Trishna ***

27 juillet 2012

Jay Singh (Riz Ahmed), un indo-britannique de bonne famille, fait la connaissance de Trishna (Freida Pinto), une jeune et belle paysanne. Il l’aide en lui offrant un poste dans un des hôtels de son père avant d'entamer avec elle une relation passionnell, bientôt mise à mal par le fossé qui sépare leurs conditions respectives.

Réalisateur: Michael Winterbottom | Dans les salles du Québec le 27 juillet 2012 (Métropole Films Distribution)

Trishna, transposition du roman de Thomas Hardy, Tess of the d’Urbervilles dans l’Inde d’aujourd’hui, semble surtout donner l’occasion à Michael Winterbottom de filmer l’Inde. Il commence par filmer l’Inde des touristes, enchaîne sur celle des autochtones avec un égal talent... mais ce que l’on imaginait n’être qu’une introduction n’en est visiblement pas une.
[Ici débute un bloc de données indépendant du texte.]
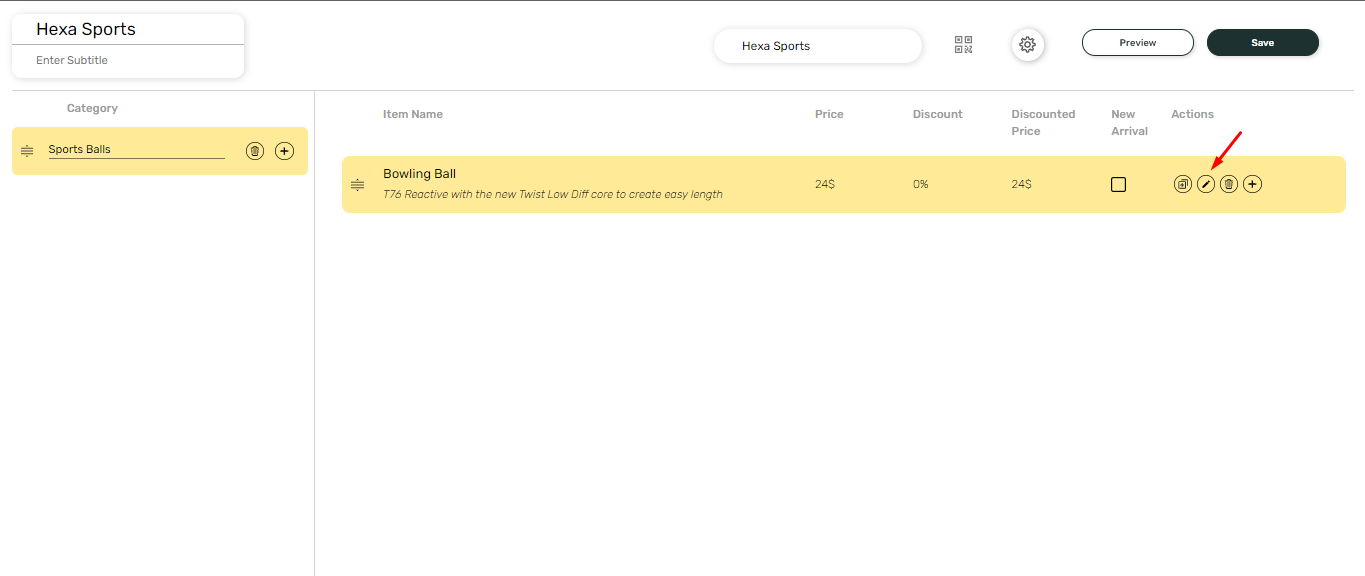Image resolution: width=1365 pixels, height=576 pixels.
Task: Check the New Arrival box for Bowling Ball
Action: (x=1118, y=185)
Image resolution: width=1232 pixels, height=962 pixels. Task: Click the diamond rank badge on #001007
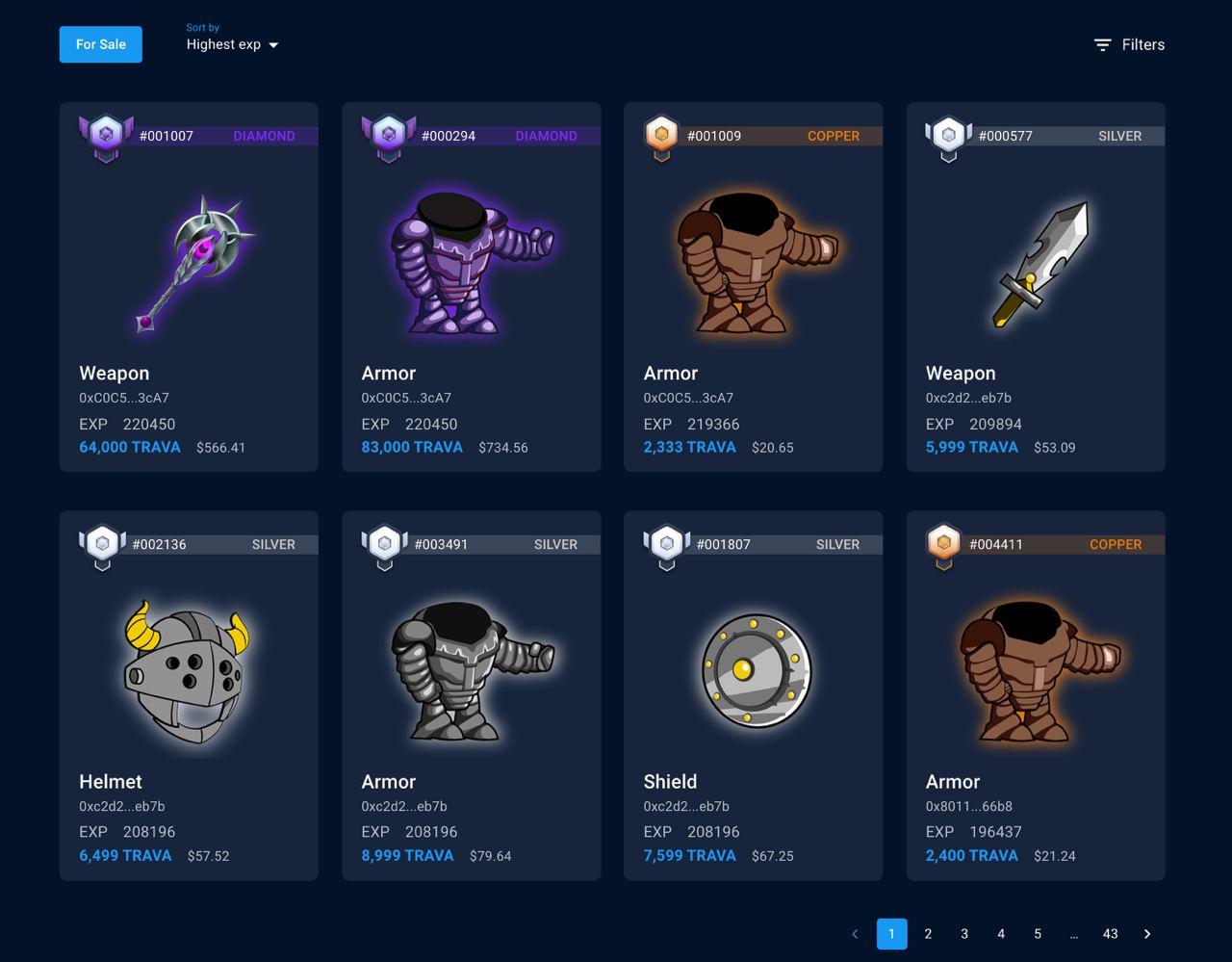pyautogui.click(x=106, y=138)
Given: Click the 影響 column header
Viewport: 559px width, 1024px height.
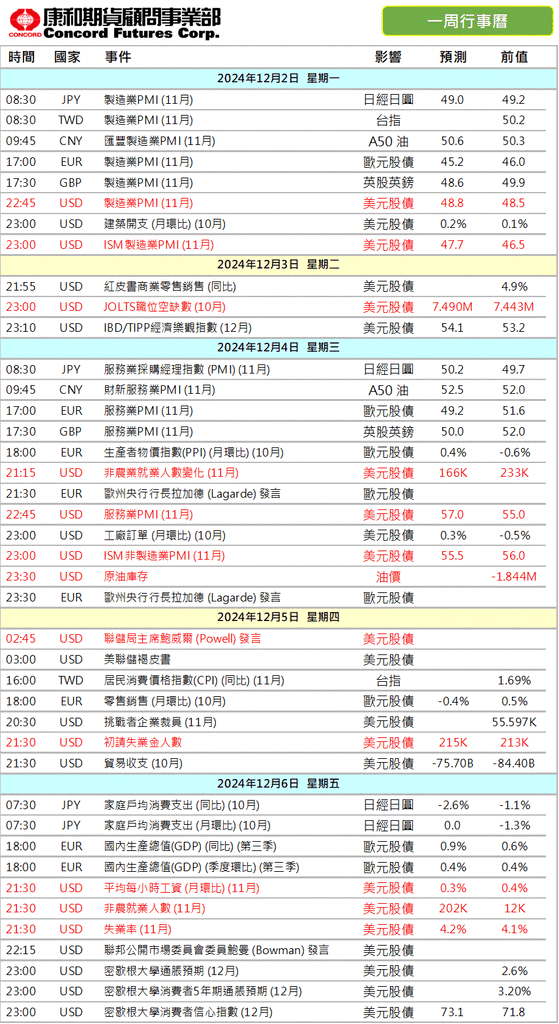Looking at the screenshot, I should pyautogui.click(x=388, y=57).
Jamais en effet Winterbottom ne parvient à quitter cette approche pour en venir au réel sujet du film (une femme prise entre son amour et les conventions).
Comme il semble vouloir tout nous montrer de l’Inde contemporaine, les scènes s’enchaînent vite. Dans un premier temps, lorsque l’intrigue se met en place, le résultat est même particulièrement plaisant. Malheureusement, lorsque la relation entre les deux personnages se complexifie, le procédé montre ses limites. Comme Michael Winterbottom fait très intelligemment le choix de privilégier l’intériorisation des sentiments en refusant les dialogues trop nombreux et les excès de psychologisme, le temps qu’il perd avec le petit côté “découverte de l’Inde” de son film se fait cruellement ressentir. Certes, Riz Ahmed et Freida Pinto sont très convaincants, mais le développement de leur passion aurait nécessité un regard plus centré sur les personnages. Cette faiblesse empêche Trishna d’avoir l’intensité qu’aurait pu lui permettre d’atteindre un tel sujet, mais le talent de Freda Pinto et sa capacité à intérioriser l’évolution de ses sentiments parviennent tout de même à faire de Trishna un film très agréable... mais l’objectif d’une adaptation de Tess of the d’Urbervilles, même libre, est-il d’être simplement agréable?